ID: In this light, where do you see dentistry being most vulnerable these days?

RV: As a profession, we are most vulnerable to external forces. There is a perception out there that there's an access to care problem in dentistry, and if we can't find an answer to the problem ourselves, governments and foundations are going to find answers that we may not want. So I think that all of us in the dental community—on the practicing side, on the education side, on the research side—everybody needs to get together to find solutions for the future that we develop and implement instead of having others impose their answers on us, which may not be in the best interest of our patients or our profession.

ID: If you could change one thing about dental education in the United States, what would it be?

RV: More research would be high on that list. The National Institute for Dental and Craniofacial Research distributes a large amount of money to support research, and we've got a number of corporations that are supporting research and development, but I think that we need to ensure a robust research foundation to our profession. Allied with that is addressing the faculty shortage, and finding ways to ensure that we have a talented faculty that is educated as academicians in appropriate ways for each type of faculty position for the future.

ID: You give a lot of commencement addresses at dental schools. What kind of advice about the profession's future are you giving today's graduates?

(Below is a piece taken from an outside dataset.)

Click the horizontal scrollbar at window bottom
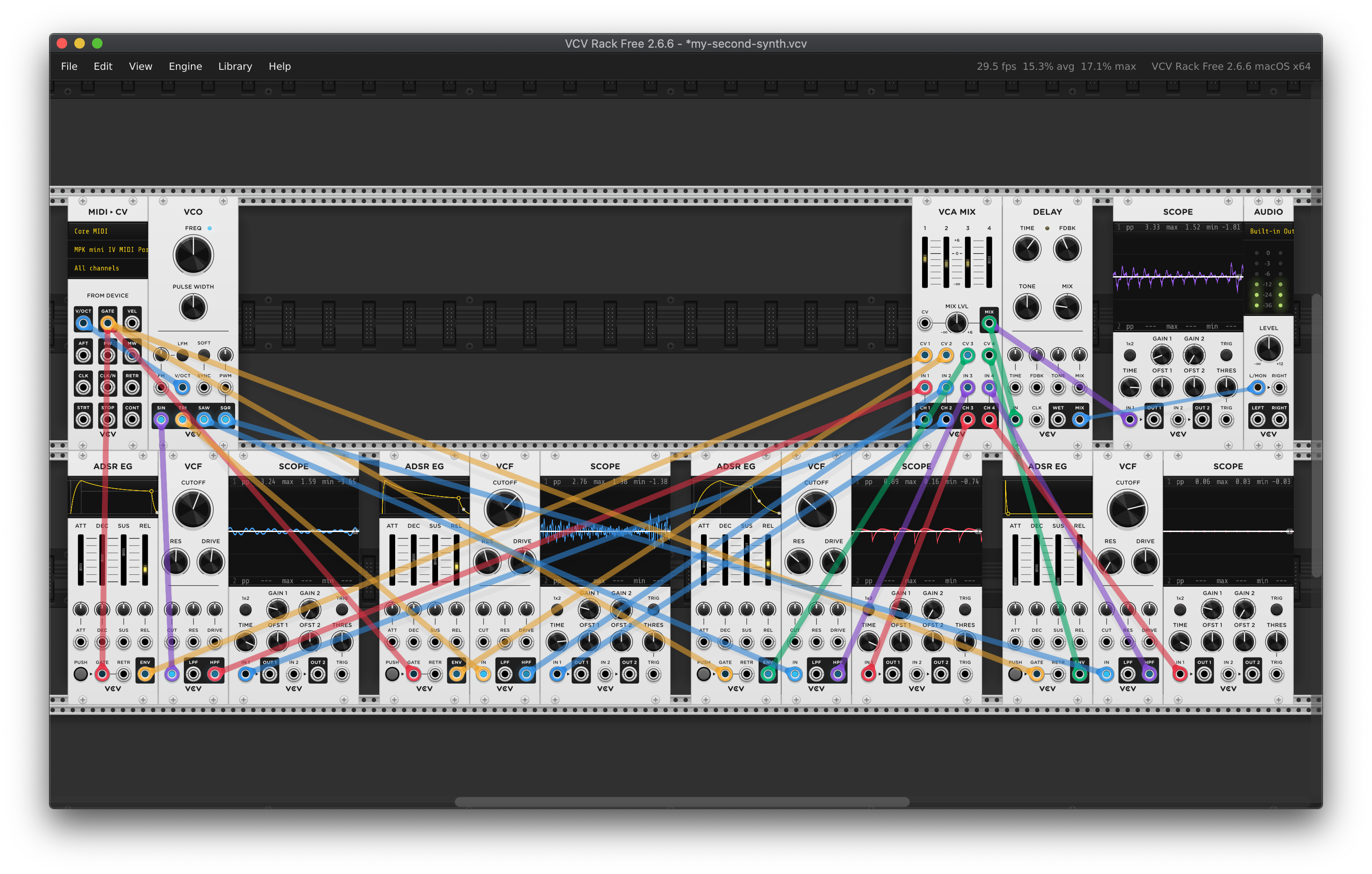 [x=682, y=802]
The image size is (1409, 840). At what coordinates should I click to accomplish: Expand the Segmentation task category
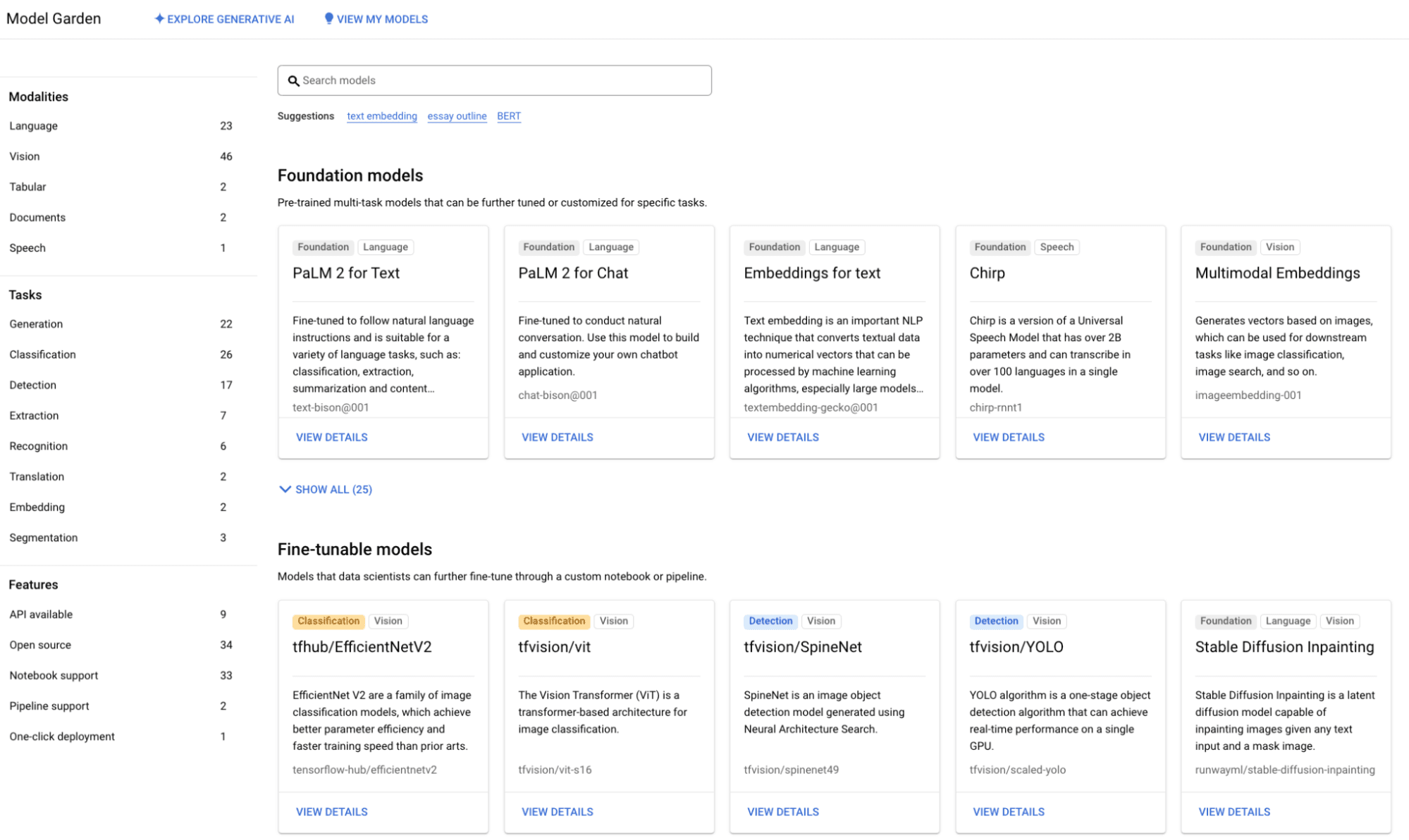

RV: What I focus on is the fact that in being given this degree, you are being given an incredible opportunity that very few others in this country are given. You're one of only 5,000 people this year who are going to be eligible to get a license to practice dentistry. That's a huge responsibility. What you need to do as a young dentist is understand that your license to practice dentistry is a right and a privilege. You need to be part of the answer to the challenges that we're going to face in the future, including access to care, evidence-based dentistry, the introduction of new technologies. All of these things you need to take responsibility for, and not just sit in your operatory and treat patients. You need to be ready for a lifetime of learning and using the critical thinking skills that you were taught during your 4 years of dental school.

About Dr. Valachovic

In addition to his post as Executive Director of ADEA, Dr. Valachovic also served as the Executive Director of the International Federation of Dental Education Associations (IFDEA), which represents eleven associations of dental schools and educators throughout Asia, Africa, Europe, the Middle East, North America, and Central America, and also as the President of the Federation of Associations of Schools of the Health Professions. He is a member of the Washington Higher Education Secretariat. Previously he was an associate professor at the Harvard School of Dental Medicine, and served there as Dean for Clinical Affairs, Dean for Government and Community Relations, and Director of Postdoctoral Education. Dr. Valachovic has also served as Chief of the Dental Service at the Harvard University Health Services, and has served on the boards of three foundations and a national museum.